I would like to comment on something the discussant said and on the importance of replication. We all learned in high school and college that the essence of science is replication. I am the editor of the Journal of Refractive Surgery and, if there are any other editors here, they can confirm what we commonly have reviewers telling us, “oh, we already know that, so and so published that last year or two years ago, therefore this paper should not be published, even though it is ok”. I would like to make a plea that the publishing studies that replicate findings are an important function of our journalistic responsibilities, as Rick said.
No conflicts. I have a comment on your models of melanoma progression regarding the nevus to melanoma model, the stem cell to melanoma model, the combined model, and other considerations on the progression of micrometastatic melanoma in the recipient organ, particularly the liver. This probably depends on intrinsic properties of the micrometastasis, and it is likely that changes in the host response play a role in progression of clinical metastatic disease.
I would like to thank Dr. Ferris for his pertinent remarks about confounding factors and surrogate variables. Dr. Grossniklaus may be correct about the role of host factors in development of metastatic uveal melanoma; however, the ability of monosomy 3 and Class 2 gene expression profile to predict which patients will develop metastasis suggests that host factors may be of limited importance in this process.
Funding / Support: This work was supported in part by an unrestricted grant from Research to Prevent Blindness, Inc, to the Department of Ophthalmology, University of Cincinnati College of Medicine, Cincinnati, Ohio (James J. Augsburger, MD, Chairman).

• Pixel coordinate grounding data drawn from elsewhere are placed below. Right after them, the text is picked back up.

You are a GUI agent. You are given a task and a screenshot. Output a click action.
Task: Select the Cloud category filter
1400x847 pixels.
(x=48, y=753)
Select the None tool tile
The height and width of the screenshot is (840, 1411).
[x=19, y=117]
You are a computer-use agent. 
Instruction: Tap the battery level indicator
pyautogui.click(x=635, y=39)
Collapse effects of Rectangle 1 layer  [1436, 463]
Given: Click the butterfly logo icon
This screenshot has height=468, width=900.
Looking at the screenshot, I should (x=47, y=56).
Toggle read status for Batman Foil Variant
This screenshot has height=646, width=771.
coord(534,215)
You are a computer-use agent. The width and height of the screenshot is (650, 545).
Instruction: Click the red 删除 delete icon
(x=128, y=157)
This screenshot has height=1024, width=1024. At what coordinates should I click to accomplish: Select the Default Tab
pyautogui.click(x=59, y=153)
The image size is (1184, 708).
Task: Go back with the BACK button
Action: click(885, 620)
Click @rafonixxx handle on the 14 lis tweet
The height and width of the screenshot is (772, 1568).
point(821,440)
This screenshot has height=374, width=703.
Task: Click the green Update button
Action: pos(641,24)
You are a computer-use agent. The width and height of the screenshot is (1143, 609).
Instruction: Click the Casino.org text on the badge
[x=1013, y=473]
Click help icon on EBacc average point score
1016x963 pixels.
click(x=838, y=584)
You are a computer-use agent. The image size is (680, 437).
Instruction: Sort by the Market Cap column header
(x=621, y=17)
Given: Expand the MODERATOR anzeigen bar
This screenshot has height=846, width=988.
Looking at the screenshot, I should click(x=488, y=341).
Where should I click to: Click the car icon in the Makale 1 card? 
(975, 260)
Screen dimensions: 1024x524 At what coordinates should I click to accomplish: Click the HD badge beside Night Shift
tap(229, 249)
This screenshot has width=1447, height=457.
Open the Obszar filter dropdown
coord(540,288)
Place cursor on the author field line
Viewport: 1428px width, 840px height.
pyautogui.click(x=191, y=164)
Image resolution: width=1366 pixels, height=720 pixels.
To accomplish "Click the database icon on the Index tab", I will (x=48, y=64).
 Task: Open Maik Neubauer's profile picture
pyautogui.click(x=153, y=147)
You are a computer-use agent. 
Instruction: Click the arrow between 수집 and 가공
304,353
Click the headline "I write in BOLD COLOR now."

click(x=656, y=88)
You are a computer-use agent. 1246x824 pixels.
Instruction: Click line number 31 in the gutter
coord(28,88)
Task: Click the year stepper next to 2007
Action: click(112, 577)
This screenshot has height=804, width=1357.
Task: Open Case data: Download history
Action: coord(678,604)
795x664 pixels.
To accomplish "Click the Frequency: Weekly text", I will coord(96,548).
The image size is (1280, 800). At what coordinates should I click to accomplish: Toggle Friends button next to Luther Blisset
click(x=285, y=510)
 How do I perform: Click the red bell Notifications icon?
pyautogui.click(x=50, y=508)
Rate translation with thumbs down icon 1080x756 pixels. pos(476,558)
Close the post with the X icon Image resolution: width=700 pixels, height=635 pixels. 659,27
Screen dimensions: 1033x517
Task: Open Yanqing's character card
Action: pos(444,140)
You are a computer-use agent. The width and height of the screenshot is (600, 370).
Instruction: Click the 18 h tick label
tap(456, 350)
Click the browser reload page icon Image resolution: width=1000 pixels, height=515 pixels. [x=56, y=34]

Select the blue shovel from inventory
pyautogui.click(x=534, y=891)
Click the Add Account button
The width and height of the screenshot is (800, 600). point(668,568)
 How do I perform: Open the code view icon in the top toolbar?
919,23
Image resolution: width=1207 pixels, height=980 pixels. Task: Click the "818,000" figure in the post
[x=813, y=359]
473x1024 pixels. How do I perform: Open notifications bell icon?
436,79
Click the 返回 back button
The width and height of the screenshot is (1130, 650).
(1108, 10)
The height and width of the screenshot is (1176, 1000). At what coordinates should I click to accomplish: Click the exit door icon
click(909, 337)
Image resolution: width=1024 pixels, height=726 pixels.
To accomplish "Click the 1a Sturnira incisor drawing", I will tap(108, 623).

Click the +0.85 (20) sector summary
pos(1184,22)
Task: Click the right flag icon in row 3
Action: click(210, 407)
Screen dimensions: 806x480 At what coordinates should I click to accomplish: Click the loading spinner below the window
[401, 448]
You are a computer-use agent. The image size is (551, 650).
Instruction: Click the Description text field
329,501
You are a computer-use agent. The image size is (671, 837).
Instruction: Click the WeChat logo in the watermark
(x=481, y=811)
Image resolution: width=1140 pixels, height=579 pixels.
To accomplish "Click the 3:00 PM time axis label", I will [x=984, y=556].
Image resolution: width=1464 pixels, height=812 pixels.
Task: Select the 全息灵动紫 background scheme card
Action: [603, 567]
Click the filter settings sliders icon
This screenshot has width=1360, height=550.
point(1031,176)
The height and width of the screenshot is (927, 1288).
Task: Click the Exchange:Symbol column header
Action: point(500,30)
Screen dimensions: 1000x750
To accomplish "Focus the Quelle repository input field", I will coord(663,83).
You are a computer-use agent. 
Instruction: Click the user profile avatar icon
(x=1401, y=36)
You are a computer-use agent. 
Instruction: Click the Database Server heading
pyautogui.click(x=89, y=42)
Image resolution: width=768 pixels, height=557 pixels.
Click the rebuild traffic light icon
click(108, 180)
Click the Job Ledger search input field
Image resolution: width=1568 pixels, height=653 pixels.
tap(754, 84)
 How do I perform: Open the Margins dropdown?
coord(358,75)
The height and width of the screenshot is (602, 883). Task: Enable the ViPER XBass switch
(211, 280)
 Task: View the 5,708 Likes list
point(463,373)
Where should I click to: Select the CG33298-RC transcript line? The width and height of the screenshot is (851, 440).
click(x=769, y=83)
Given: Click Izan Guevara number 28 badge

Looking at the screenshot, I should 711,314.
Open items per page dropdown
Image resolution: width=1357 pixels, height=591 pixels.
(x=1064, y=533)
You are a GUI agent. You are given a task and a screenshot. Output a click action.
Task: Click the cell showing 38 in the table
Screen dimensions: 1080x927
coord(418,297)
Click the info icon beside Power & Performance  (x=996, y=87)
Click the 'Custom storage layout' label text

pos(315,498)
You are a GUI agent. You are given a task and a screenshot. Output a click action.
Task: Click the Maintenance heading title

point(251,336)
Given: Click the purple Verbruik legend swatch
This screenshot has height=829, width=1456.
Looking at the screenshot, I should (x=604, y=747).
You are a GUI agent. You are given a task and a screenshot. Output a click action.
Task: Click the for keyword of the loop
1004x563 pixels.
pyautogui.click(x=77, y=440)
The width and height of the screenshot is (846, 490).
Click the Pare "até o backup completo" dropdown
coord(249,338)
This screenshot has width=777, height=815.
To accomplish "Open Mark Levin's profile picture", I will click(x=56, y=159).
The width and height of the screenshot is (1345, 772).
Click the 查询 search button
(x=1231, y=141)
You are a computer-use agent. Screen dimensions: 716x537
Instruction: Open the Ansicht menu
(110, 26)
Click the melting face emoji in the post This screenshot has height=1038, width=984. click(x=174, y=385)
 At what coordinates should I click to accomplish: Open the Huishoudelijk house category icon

Financial Disclosures: None.
Author Contributions: Design and conduct of the study (J.J.A); Collection, management, analysis, and interpretation of the data (J.J.A., Z.M.C., N.T.); Preparation, review, and approval of the manuscript (J.J.A., Z.M.C., N.T).
Several terms that may be unfamiliar to readers are used throughout the text of this article. This appendix provides definitions for these terms.
cytomorphologic malignancy: cellular morphologic atypia of cells comprising a tumor that is sufficient in extent to warrant pathologic classification of those cells as malignant by most well-trained, experienced pathologists.
histomorphologic malignancy: morphologic atypia of the cells and supporting elements composing a tumor that is sufficient in extent to warrant pathologic classification of that tumor as malignant by most well-trained, experienced pathologists.
metastatic capability: the capacity of cells composing a primary neoplasm to (1) leave the primary tumor and enter the bloodstream, (2) survive within the circulating blood, (3) colonize and survive in a receptive peripheral organ, and (4) proliferate uncontrollably within the metastatic site(s) at some point in time following establishment of the colony.
cytogenetic abnormality: an abnormality of chromosome number (as revealed by metaphase karyotyping or tests such as fluorescence in-situ hybridization or chromosomal in-situ hybridization) and/or chromosome morphology, including gains (duplications), losses (deletions), and translocations of portions of chromosomes (as detected by methods such as metaphase karyotyping, comparative genomic hybridization, microsatellite analysis, and restriction fragment length polymorphism analysis), and/or an underexpression or overexpression of selected tumor cell associated genes (as revealed by gene expression profiling) relative to normal cells of the same type or lineage.